Instructions for the task:
Return each line below that contains the string "height".

Exercise materials:
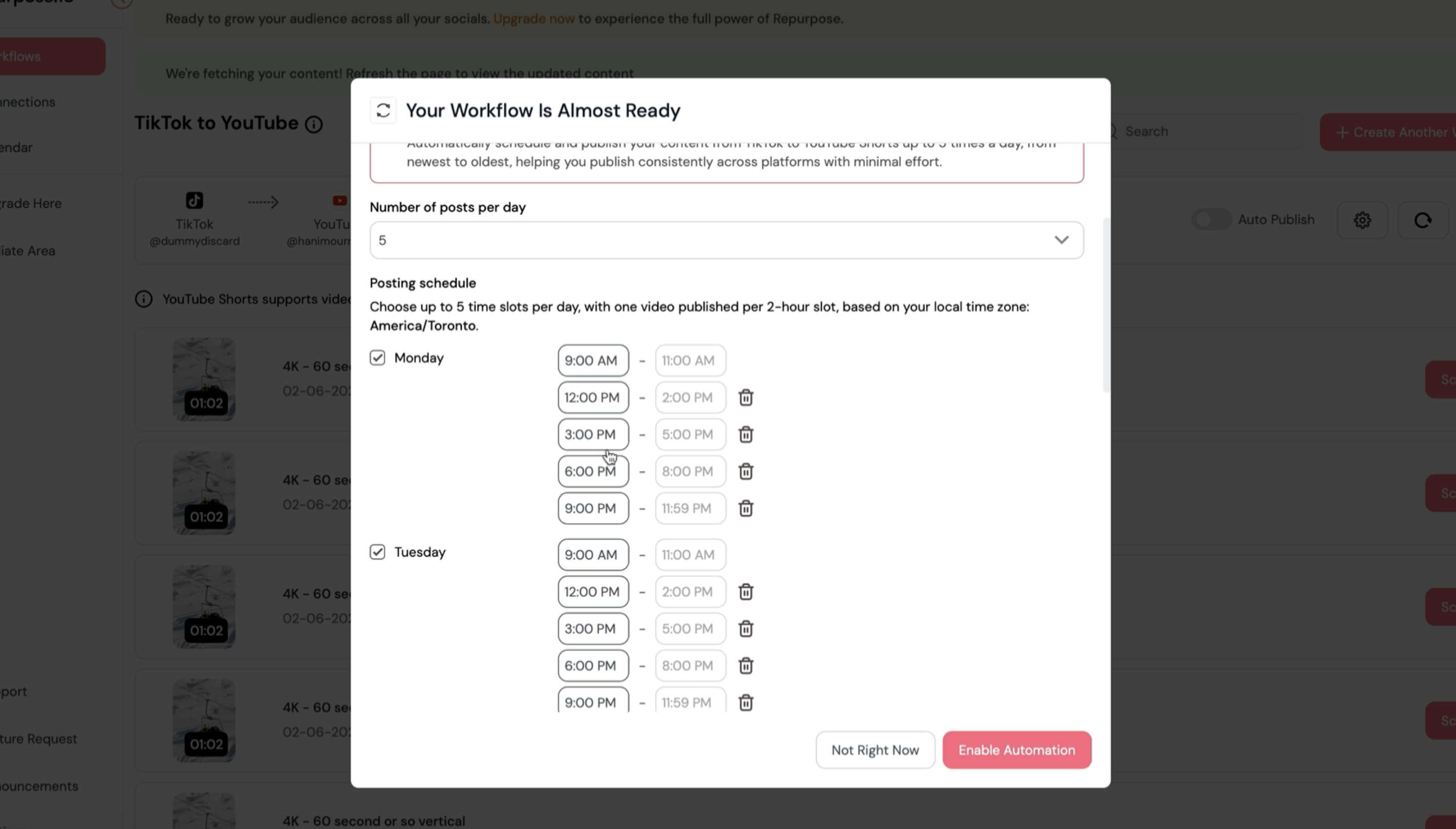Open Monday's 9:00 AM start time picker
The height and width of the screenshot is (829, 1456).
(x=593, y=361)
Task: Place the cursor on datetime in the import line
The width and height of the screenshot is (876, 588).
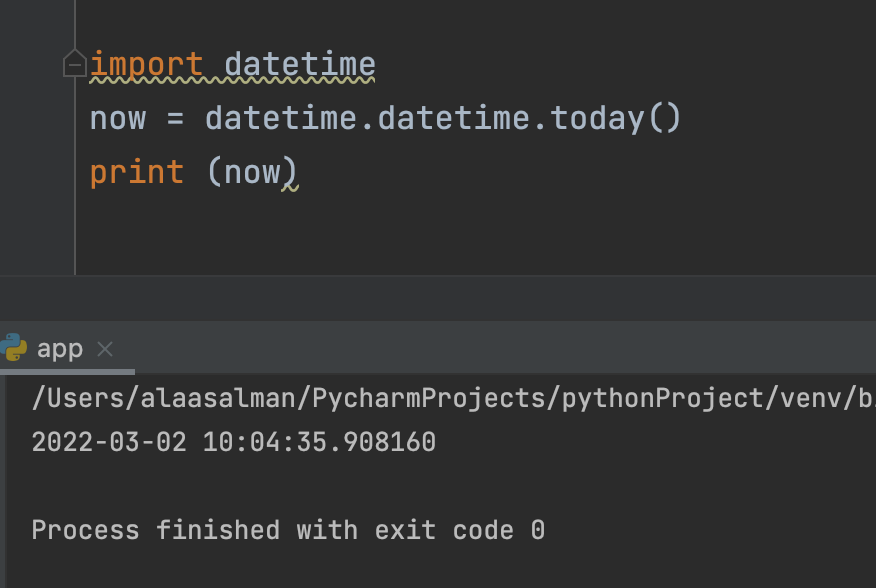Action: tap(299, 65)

Problem solution:
The height and width of the screenshot is (829, 1456).
The width and height of the screenshot is (876, 588).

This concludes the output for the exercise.